Kasim menunduk, apakah dalam kasus ini, dia yang paling bersalah?

“Di hadapan sebuah masalah, seorang lelaki harus bijak dan mampu menempatkan dirinya. Kamu adalah seorang suami sekaligus ayah. Saya tau kamu mampu mengambil keputusan terbaik. Mari,” setelah tersenyum sekali lagi, Pak Anwar bangkit lalu bergabung dengan para pekerja yang sibuk menggali sumur.

***

Kasim baru pulang keesokan harinya setelah semalaman menginap di rumah seorang pekerja lain. Ia terlalu malas bertemu Casem terlebih sejak perempuan itu memberinya bantingan pintu kemarin siang.

Dengan gusar dan perasaan sungkan (sebab ia yakin Casem pasti akan marah-marah), ia menarik engsel pintu, namun betapa terkejutnya ketika tidak ada yang ia temukan di rumah itu kecuali keheningan dan kesiur angin yang melambai pelan di dekat daun telinganya. Ini hari Minggu, biasanya Casem akan sangat sibuk menyiapkan sarapan dan Ahmad akan berlari-lari di halaman rumah.

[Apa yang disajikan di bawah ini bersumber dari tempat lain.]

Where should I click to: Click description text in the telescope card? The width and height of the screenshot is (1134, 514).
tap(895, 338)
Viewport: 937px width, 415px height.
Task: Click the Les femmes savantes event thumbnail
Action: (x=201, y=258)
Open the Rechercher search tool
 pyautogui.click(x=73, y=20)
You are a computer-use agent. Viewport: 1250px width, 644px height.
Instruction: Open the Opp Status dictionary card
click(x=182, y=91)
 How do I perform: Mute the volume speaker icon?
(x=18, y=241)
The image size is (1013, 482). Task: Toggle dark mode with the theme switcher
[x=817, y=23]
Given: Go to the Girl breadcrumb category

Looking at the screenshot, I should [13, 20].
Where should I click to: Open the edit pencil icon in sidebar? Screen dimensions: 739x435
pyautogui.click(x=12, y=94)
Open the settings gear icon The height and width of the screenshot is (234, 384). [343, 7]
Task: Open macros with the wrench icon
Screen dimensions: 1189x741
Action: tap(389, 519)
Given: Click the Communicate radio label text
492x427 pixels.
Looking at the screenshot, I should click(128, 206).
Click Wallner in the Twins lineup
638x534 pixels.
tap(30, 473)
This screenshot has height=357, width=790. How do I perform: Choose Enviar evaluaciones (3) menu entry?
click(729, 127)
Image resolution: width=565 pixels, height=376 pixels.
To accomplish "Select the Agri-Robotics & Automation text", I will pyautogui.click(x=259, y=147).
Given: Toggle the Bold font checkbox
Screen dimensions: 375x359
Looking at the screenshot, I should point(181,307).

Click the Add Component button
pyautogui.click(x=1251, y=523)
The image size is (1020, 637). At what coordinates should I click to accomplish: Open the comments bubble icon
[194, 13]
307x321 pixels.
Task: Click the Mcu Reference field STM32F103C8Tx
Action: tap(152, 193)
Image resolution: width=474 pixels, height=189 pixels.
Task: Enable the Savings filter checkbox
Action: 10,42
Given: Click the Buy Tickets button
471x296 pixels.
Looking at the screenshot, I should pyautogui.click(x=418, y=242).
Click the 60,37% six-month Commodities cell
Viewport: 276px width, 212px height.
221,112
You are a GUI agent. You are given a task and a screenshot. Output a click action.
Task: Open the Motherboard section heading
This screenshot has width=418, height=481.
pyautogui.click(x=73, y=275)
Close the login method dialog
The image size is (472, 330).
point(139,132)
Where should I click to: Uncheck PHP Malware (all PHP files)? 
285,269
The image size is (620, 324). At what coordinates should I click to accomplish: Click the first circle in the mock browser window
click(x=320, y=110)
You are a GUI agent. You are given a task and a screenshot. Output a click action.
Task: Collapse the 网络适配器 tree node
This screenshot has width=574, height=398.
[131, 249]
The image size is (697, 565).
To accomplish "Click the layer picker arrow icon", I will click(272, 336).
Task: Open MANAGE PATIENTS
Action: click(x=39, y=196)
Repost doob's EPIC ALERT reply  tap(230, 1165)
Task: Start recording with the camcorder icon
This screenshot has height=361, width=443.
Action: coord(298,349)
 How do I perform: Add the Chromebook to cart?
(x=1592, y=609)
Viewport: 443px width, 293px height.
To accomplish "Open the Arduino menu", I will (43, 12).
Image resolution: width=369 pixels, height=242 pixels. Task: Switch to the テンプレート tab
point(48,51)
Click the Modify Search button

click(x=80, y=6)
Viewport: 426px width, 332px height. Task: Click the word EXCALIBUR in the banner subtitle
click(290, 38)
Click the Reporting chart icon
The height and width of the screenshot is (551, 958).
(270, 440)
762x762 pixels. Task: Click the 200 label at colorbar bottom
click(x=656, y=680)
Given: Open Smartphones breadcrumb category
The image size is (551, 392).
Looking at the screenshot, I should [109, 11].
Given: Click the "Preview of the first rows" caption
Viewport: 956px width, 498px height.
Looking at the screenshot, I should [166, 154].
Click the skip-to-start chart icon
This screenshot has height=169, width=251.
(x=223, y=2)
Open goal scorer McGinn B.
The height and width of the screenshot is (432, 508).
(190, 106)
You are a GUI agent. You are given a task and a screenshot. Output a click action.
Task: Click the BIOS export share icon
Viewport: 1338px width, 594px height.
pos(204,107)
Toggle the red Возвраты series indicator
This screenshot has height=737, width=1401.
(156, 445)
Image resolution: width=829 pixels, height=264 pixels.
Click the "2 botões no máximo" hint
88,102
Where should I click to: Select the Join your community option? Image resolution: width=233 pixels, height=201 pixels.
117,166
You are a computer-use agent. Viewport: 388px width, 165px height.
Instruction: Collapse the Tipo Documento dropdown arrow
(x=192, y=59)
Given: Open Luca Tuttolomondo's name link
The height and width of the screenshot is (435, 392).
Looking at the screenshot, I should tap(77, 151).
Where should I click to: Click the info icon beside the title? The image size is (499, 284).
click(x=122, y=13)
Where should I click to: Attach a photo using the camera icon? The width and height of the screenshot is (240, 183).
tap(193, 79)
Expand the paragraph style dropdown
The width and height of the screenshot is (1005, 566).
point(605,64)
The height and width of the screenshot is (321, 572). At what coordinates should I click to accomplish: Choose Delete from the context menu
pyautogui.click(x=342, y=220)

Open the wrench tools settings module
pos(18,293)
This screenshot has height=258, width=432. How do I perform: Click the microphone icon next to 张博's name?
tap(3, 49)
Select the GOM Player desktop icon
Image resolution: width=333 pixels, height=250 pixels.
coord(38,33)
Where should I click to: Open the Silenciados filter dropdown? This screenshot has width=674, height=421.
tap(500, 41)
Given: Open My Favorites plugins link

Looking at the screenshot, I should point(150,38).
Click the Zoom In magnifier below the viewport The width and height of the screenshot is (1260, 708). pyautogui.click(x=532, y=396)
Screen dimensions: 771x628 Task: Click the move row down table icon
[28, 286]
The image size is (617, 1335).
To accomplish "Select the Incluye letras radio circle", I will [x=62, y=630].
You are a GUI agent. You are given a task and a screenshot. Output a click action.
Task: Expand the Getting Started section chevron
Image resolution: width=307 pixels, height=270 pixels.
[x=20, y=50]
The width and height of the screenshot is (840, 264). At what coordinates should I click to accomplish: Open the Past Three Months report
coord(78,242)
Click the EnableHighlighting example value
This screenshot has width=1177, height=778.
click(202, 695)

Rasa terkejutnya memuncak ketika ia menemukan seorang laki-laki kecil terbujur kaku dengan mulut dipenuhi busa di dekat bangku ruang tengah, di sampingnya sebuah botol Paracetamol terlihat kopong. Kasim berteriak-teriak memanggil istrinya, tidak ada sahutan apaun kecuali suara berdebum dari arah kamar mandi, Kasim segera berlari ke arah sumber suara. 

Di kamar mandi, Casem terkulai dengan mata mendelik dan seutas tali mencekik lehernya.

Kalijurang, 17 Juli 2019

References

References
1 Situs peninggalan kerajaan Majapahit, baru-baru ini ditemukan di Desa Galuh Timur, Kecamatan Tonjong, Kabupaten Brebes. Saat ini sedang dalam proses penggalian.